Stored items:
%%

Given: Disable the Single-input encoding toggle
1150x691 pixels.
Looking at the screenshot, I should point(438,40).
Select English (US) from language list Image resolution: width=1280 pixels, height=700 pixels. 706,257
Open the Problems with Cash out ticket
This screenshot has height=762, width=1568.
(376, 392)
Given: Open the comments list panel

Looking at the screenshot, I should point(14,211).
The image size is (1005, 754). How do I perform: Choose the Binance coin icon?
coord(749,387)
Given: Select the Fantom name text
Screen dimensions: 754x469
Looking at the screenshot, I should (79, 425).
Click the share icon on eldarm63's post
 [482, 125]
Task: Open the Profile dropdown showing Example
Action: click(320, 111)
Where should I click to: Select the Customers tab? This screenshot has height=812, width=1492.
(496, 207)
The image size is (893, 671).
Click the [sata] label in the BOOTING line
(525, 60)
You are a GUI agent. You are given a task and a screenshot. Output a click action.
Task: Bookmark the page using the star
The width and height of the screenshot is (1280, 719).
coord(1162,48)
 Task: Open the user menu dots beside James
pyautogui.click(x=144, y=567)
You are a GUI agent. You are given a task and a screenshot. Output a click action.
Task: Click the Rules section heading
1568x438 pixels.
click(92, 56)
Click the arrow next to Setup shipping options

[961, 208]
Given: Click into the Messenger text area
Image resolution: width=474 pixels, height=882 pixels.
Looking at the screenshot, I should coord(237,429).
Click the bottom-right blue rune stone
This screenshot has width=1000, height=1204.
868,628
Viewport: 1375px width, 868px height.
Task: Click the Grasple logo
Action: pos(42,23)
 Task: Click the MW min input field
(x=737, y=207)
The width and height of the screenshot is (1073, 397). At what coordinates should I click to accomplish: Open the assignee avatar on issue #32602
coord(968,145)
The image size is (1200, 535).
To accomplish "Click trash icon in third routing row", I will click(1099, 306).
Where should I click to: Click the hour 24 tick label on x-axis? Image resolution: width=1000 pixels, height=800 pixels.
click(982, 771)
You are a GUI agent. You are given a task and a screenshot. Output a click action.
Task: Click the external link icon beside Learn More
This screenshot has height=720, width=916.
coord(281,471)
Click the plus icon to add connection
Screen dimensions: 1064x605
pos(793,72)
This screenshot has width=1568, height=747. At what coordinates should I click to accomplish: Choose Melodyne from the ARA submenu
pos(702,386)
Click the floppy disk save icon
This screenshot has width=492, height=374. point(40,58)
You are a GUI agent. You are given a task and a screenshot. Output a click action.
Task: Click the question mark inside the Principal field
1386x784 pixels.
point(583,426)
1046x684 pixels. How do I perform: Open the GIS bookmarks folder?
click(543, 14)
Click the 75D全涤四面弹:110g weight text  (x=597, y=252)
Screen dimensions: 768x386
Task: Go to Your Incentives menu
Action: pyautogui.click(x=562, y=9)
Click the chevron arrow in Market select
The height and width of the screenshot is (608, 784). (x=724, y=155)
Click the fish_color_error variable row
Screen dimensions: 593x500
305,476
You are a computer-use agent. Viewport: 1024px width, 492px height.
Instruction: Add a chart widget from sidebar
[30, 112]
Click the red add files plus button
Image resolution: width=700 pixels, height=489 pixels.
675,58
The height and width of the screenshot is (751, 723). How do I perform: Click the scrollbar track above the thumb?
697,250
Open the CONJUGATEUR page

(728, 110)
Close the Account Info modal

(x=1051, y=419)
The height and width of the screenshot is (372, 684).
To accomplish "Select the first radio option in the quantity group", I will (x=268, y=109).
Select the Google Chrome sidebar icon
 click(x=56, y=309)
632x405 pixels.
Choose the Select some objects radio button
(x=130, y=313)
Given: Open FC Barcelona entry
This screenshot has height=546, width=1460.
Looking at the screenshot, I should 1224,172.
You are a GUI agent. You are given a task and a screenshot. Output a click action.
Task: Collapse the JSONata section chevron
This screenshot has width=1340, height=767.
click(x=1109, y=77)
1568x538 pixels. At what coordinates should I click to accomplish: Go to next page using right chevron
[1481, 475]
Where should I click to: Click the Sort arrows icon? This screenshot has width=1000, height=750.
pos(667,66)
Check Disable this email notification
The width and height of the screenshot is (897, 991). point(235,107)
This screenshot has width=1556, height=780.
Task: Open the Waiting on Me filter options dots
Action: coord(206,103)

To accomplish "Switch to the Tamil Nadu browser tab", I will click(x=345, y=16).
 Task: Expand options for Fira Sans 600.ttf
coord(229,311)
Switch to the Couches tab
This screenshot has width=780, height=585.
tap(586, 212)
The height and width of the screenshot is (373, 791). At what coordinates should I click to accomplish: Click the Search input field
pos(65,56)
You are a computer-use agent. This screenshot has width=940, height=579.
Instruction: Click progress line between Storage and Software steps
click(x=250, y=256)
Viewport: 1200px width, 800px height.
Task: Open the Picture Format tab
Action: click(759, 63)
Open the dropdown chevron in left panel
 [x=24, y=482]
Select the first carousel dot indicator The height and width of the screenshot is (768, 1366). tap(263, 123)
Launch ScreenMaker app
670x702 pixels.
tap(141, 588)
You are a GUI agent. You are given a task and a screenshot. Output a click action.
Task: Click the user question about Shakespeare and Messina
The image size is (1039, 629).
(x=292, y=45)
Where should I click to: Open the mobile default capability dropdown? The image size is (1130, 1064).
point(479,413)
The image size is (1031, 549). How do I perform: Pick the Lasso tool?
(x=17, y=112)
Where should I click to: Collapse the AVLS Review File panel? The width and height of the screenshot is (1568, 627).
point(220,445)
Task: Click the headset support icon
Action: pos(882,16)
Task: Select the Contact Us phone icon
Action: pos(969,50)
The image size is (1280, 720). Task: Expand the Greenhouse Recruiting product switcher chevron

%%

- How to complete this task
Output every line of the data again, exactly.

- Written response
Given: Disable the Single-input encoding toggle
1150x691 pixels.
Looking at the screenshot, I should point(438,40).
Select English (US) from language list Image resolution: width=1280 pixels, height=700 pixels. 706,257
Open the Problems with Cash out ticket
This screenshot has height=762, width=1568.
(376, 392)
Given: Open the comments list panel

Looking at the screenshot, I should point(14,211).
The image size is (1005, 754). How do I perform: Choose the Binance coin icon?
coord(749,387)
Given: Select the Fantom name text
Screen dimensions: 754x469
Looking at the screenshot, I should (79, 425).
Click the share icon on eldarm63's post
 [482, 125]
Task: Open the Profile dropdown showing Example
Action: click(320, 111)
Where should I click to: Select the Customers tab? This screenshot has height=812, width=1492.
(496, 207)
The image size is (893, 671).
Click the [sata] label in the BOOTING line
(525, 60)
You are a GUI agent. You are given a task and a screenshot. Output a click action.
Task: Bookmark the page using the star
The width and height of the screenshot is (1280, 719).
coord(1162,48)
 Task: Open the user menu dots beside James
pyautogui.click(x=144, y=567)
You are a GUI agent. You are given a task and a screenshot. Output a click action.
Task: Click the Rules section heading
1568x438 pixels.
click(92, 56)
Click the arrow next to Setup shipping options

[961, 208]
Given: Click into the Messenger text area
Image resolution: width=474 pixels, height=882 pixels.
Looking at the screenshot, I should coord(237,429).
Click the bottom-right blue rune stone
This screenshot has width=1000, height=1204.
868,628
Viewport: 1375px width, 868px height.
Task: Click the Grasple logo
Action: pos(42,23)
 Task: Click the MW min input field
(x=737, y=207)
The width and height of the screenshot is (1073, 397). At what coordinates should I click to accomplish: Open the assignee avatar on issue #32602
coord(968,145)
The image size is (1200, 535).
To accomplish "Click trash icon in third routing row", I will click(1099, 306).
Where should I click to: Click the hour 24 tick label on x-axis? Image resolution: width=1000 pixels, height=800 pixels.
click(982, 771)
You are a GUI agent. You are given a task and a screenshot. Output a click action.
Task: Click the external link icon beside Learn More
This screenshot has height=720, width=916.
coord(281,471)
Click the plus icon to add connection
Screen dimensions: 1064x605
pos(793,72)
This screenshot has width=1568, height=747. At what coordinates should I click to accomplish: Choose Melodyne from the ARA submenu
pos(702,386)
Click the floppy disk save icon
This screenshot has width=492, height=374. point(40,58)
You are a GUI agent. You are given a task and a screenshot. Output a click action.
Task: Click the question mark inside the Principal field
1386x784 pixels.
point(583,426)
1046x684 pixels. How do I perform: Open the GIS bookmarks folder?
click(543, 14)
Click the 75D全涤四面弹:110g weight text  (x=597, y=252)
Screen dimensions: 768x386
Task: Go to Your Incentives menu
Action: pyautogui.click(x=562, y=9)
Click the chevron arrow in Market select
The height and width of the screenshot is (608, 784). (x=724, y=155)
Click the fish_color_error variable row
Screen dimensions: 593x500
305,476
You are a computer-use agent. Viewport: 1024px width, 492px height.
Instruction: Add a chart widget from sidebar
[30, 112]
Click the red add files plus button
Image resolution: width=700 pixels, height=489 pixels.
675,58
The height and width of the screenshot is (751, 723). How do I perform: Click the scrollbar track above the thumb?
697,250
Open the CONJUGATEUR page

(728, 110)
Close the Account Info modal

(x=1051, y=419)
The height and width of the screenshot is (372, 684).
To accomplish "Select the first radio option in the quantity group", I will (x=268, y=109).
Select the Google Chrome sidebar icon
 click(x=56, y=309)
632x405 pixels.
Choose the Select some objects radio button
(x=130, y=313)
Given: Open FC Barcelona entry
This screenshot has height=546, width=1460.
Looking at the screenshot, I should 1224,172.
You are a GUI agent. You are given a task and a screenshot. Output a click action.
Task: Collapse the JSONata section chevron
This screenshot has width=1340, height=767.
click(x=1109, y=77)
1568x538 pixels. At what coordinates should I click to accomplish: Go to next page using right chevron
[1481, 475]
Where should I click to: Click the Sort arrows icon? This screenshot has width=1000, height=750.
pos(667,66)
Check Disable this email notification
The width and height of the screenshot is (897, 991). point(235,107)
This screenshot has width=1556, height=780.
Task: Open the Waiting on Me filter options dots
Action: coord(206,103)

To accomplish "Switch to the Tamil Nadu browser tab", I will click(x=345, y=16).
 Task: Expand options for Fira Sans 600.ttf
coord(229,311)
Switch to the Couches tab
This screenshot has width=780, height=585.
tap(586, 212)
The height and width of the screenshot is (373, 791). At what coordinates should I click to accomplish: Click the Search input field
pos(65,56)
You are a computer-use agent. This screenshot has width=940, height=579.
Instruction: Click progress line between Storage and Software steps
click(x=250, y=256)
Viewport: 1200px width, 800px height.
Task: Open the Picture Format tab
Action: click(759, 63)
Open the dropdown chevron in left panel
 [x=24, y=482]
Select the first carousel dot indicator The height and width of the screenshot is (768, 1366). tap(263, 123)
Launch ScreenMaker app
670x702 pixels.
tap(141, 588)
You are a GUI agent. You are given a task and a screenshot. Output a click action.
Task: Click the user question about Shakespeare and Messina
The image size is (1039, 629).
(x=292, y=45)
Where should I click to: Open the mobile default capability dropdown? The image size is (1130, 1064).
point(479,413)
The image size is (1031, 549). How do I perform: Pick the Lasso tool?
(x=17, y=112)
Where should I click to: Collapse the AVLS Review File panel? The width and height of the screenshot is (1568, 627).
point(220,445)
Task: Click the headset support icon
Action: pos(882,16)
Task: Select the Contact Us phone icon
Action: pos(969,50)
The image size is (1280, 720). Task: Expand the Greenhouse Recruiting product switcher chevron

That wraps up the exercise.